The ability of the kidneys to retain water and concentrate urine is regulated by antidiuretic hormone, the osmolality of the renal medulla, appropriate sodium transport, and the function of aquaporins.Citation4 Aquaporins are water channels inside proteins expressed in the renal tubules and collecting ducts. The greater the activation of aquaporins, the greater the water resorption in the renal collecting ducts, thereby reducing the volume of urine. When expression of aquaporins is inhibited, polyuria ensues. Nephrogenic diabetes insipidus is characterized by an inability of the kidney to concentrate urine, even in the presence of normal concentrations of antidiuretic hormone, causing a clinical polyuric syndrome.

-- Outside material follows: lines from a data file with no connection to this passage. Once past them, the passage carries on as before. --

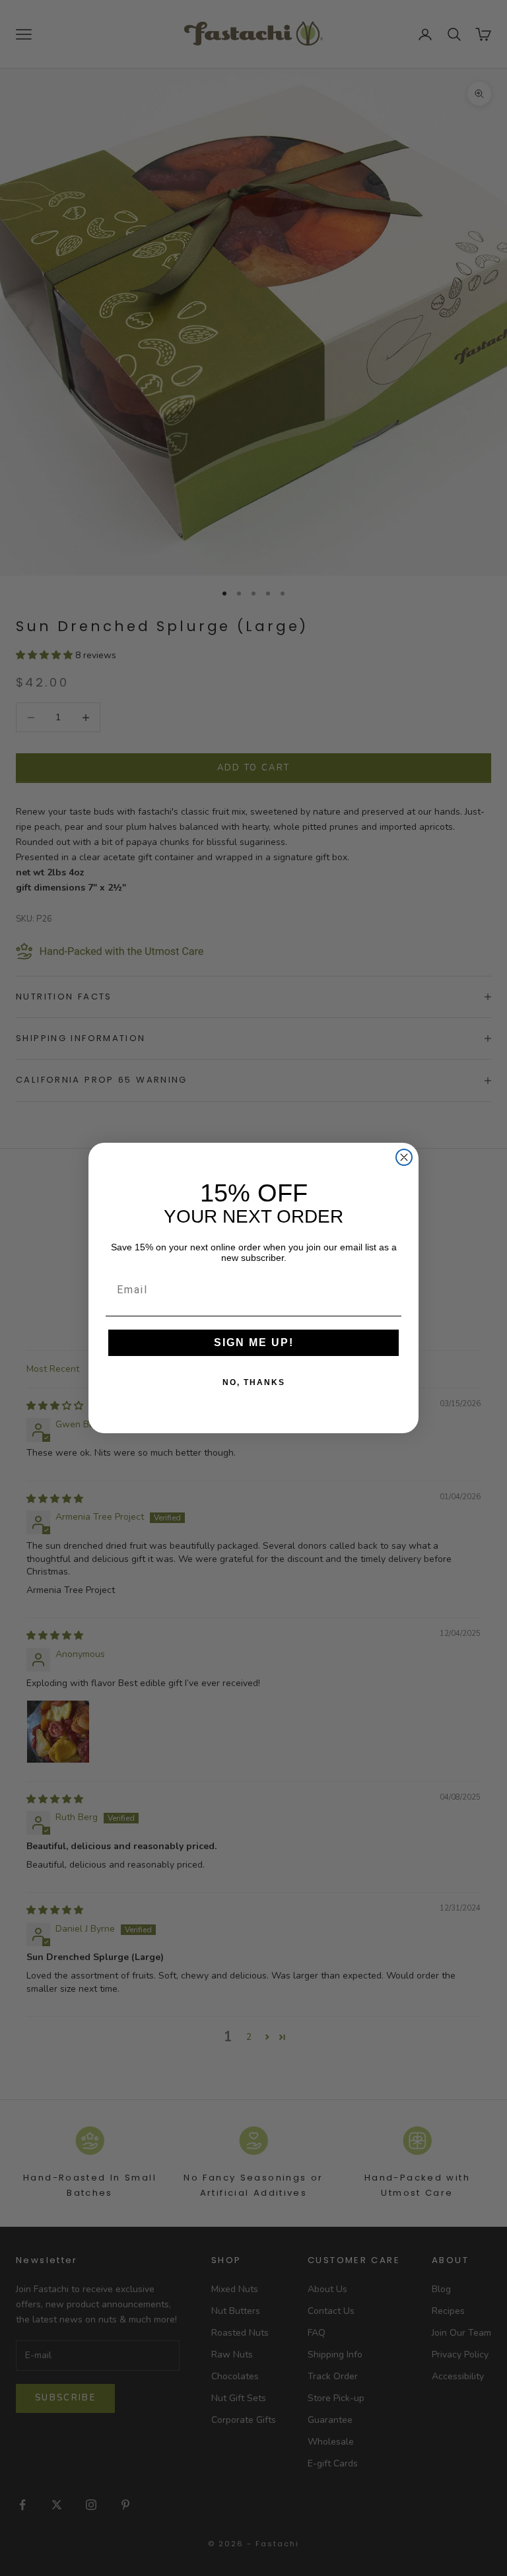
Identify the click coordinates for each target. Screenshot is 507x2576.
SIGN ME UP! (254, 1342)
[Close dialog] (404, 1157)
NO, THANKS (253, 1382)
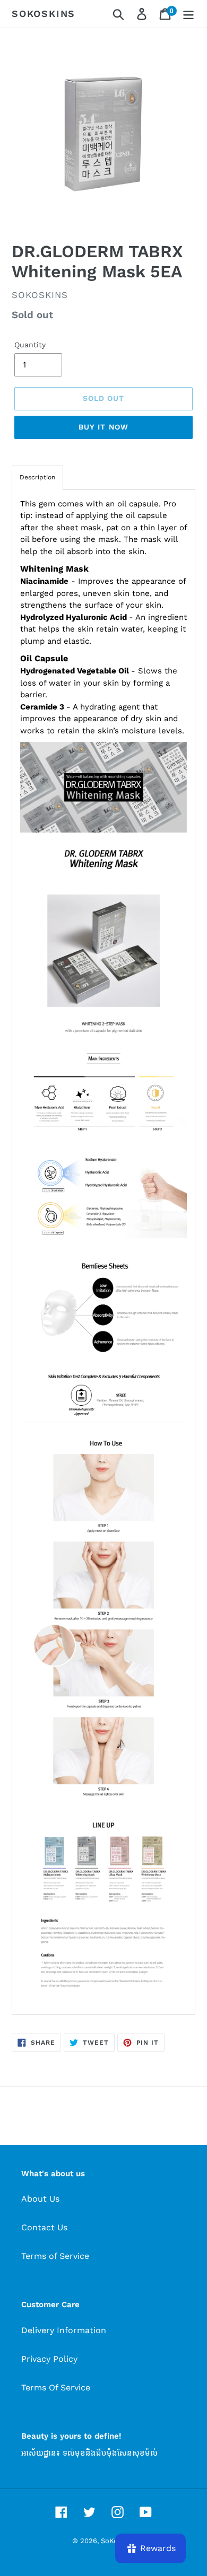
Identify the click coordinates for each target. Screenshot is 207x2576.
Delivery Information (63, 2330)
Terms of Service (55, 2256)
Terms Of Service (55, 2387)
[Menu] (188, 14)
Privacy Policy (49, 2359)
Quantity (30, 344)
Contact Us (44, 2227)
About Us (40, 2199)
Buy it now (103, 427)
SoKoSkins (43, 13)
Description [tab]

Binding of antidiuretic hormone to the vasopressin receptor V2 receptor stimulates expression of aquaporins in the kidney. Lithium inhibits expression of these aquaporins in the renal collecting duct, mainly aquaporin-2, by mechanisms that are still not fully understood. Most studies show inhibition of adenylate cyclase activity.Citation5
At concentrations greater than 1.5 mmol/L, patients become ataxic, hypertonic, hyperreflexic, dysarthric, and confused. A coarse tremor and muscle fasciculation are common. At lithium concentrations greater than 3 mmol/L, patients may progress to seizures, coma, and irreversible brain damage. Diabetes insipidus is a condition marked by polyuria caused by an inability of the kidneys to resorb free water. There are various causes of diabetes insipidus, which can be further classified into central and nephrogenic subgroups. Central diabetes insipidus is characterized by injury to the neurohypophysial system and is often the result of hypoxic encephalopathy, iatrogenic injury to the pituitary gland during surgical procedures, and autoimmune attack on vasopressin-producing cells in the hypothalamus. Nephrogenic diabetes insipidus is also characterized by an inability of the kidneys to respond to adequate levels of vasopressin, often the result of chronic lithium use, which injures the collecting ducts of the kidneys.Citation6 It is also characterized by polydipsia, polyuria, and an inability to concentrate urine, and results from unresponsiveness of the kidneys to the effects of antidiuretic hormone. Polyuria, polydipsia, and nephrogenic diabetes insipidus are frequent complications of treatment with lithium, and may be present shortly after starting treatment.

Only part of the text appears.